It can confusing when you have multiple persistent disks on an instance running on Google Compute Engine. For example, a server may have separate disks for the filesystem root, MySQL data, logs, and /tmp. Once you’ve created the Compute Engine disks and attached each one to the instance, how do you know which Compute Engine disk maps to each volume on the instance?
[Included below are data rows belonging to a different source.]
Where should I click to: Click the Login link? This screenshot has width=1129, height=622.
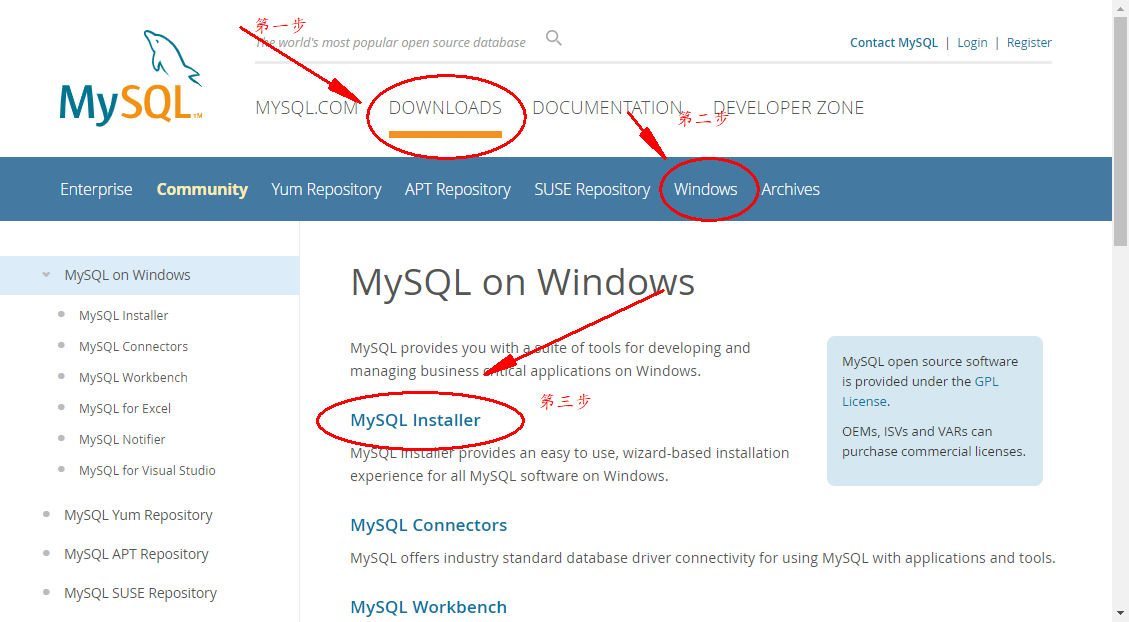click(x=972, y=42)
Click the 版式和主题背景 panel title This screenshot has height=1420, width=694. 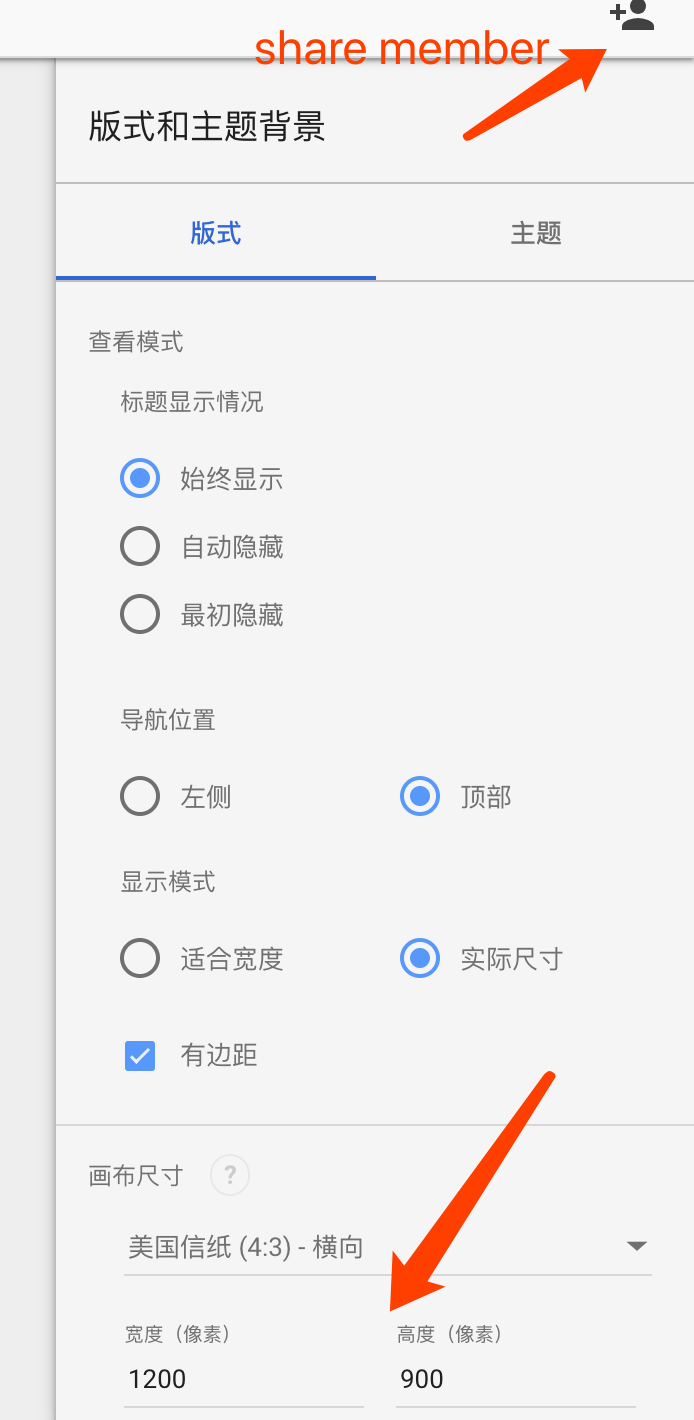click(204, 129)

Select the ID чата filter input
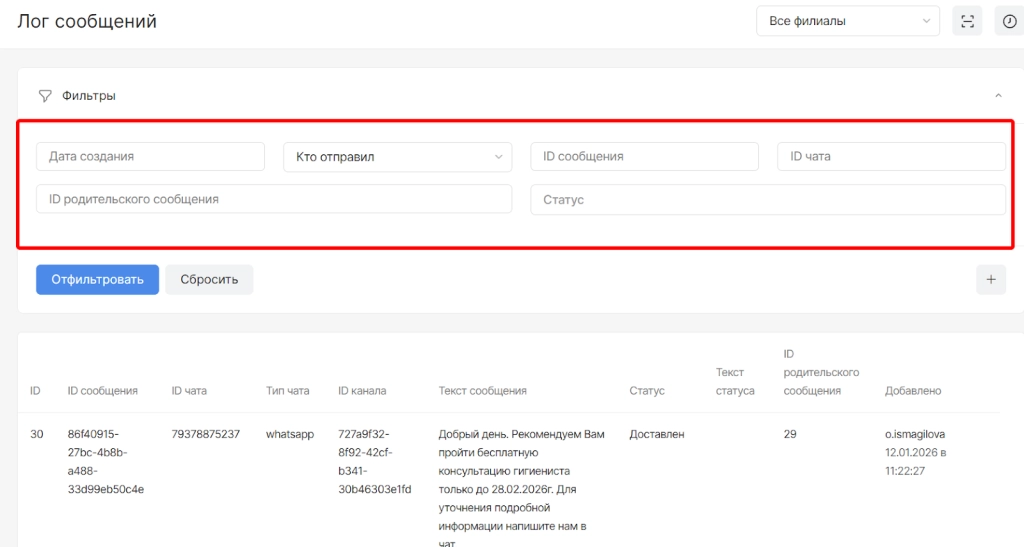tap(890, 157)
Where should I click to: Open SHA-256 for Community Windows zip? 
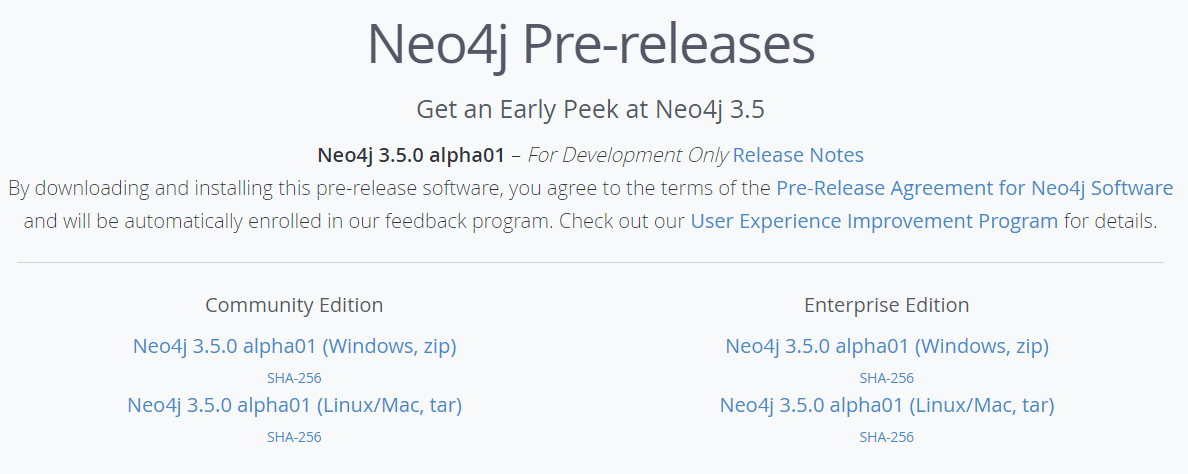click(x=294, y=378)
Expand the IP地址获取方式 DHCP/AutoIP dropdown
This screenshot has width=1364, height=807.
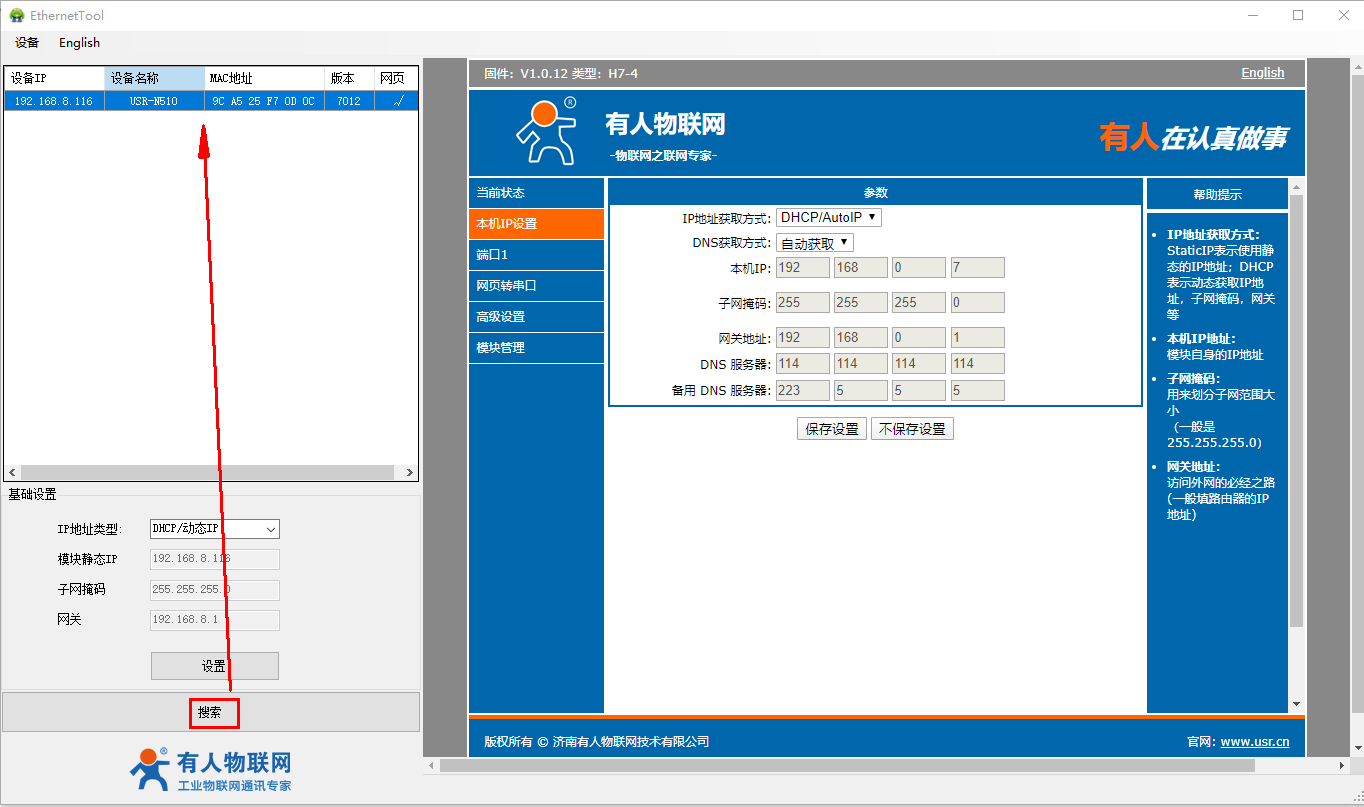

First, describe the instance to see a list of the attached disks:
gcloud compute instances describe my-instance-name ... disks: - autoDelete: true boot: true deviceName: persistent-disk-0 index: 0 interface: SCSI kind: compute#attachedDisk licenses: - https://www.googleapis.com/compute/v1/projects/centos-cloud/global/licenses/centos-7 mode: READ_WRITE source: https://www.googleapis.com/compute/v1/projects/project-name/zones/us-east1-b/disks/disk-01 type: PERSISTENT - autoDelete: false boot: false deviceName: persistent-disk-1 index: 1 interface: SCSI kind: compute#attachedDisk mode: READ_WRITE source: https://www.googleapis.com/compute/v1/projects/project-name/zones/us-east1-b/disks/disk-02
Note the index of each disk. Then, on your instance, list the disks by ID:
ls -l /dev/disk/by-id/ total 0 lrwxrwxrwx. 1 root root 9 Jul 25 19:53 google-persistent-disk-0 -> ../../sda lrwxrwxrwx. 1 root root 10 Jul 25 19:53 google-persistent-disk-0-part1 -> ../../sda1 lrwxrwxrwx. 1 root root 9 Jul 25 19:53 google-persistent-disk-1 -> ../../sdb lrwxrwxrwx. 1 root root 9 Jul 25 19:53 google-persistent-disk-2 -> ../../sdc lrwxrwxrwx. 1 root root 9 Sep 17 14:05 google-persistent-disk-3 -> ../../sdd lrwxrwxrwx. 1 root root 9 Jul 25 19:53 google-persistent-disk-4 -> ../../sde
This listing shows you the volume for each disk that is attached.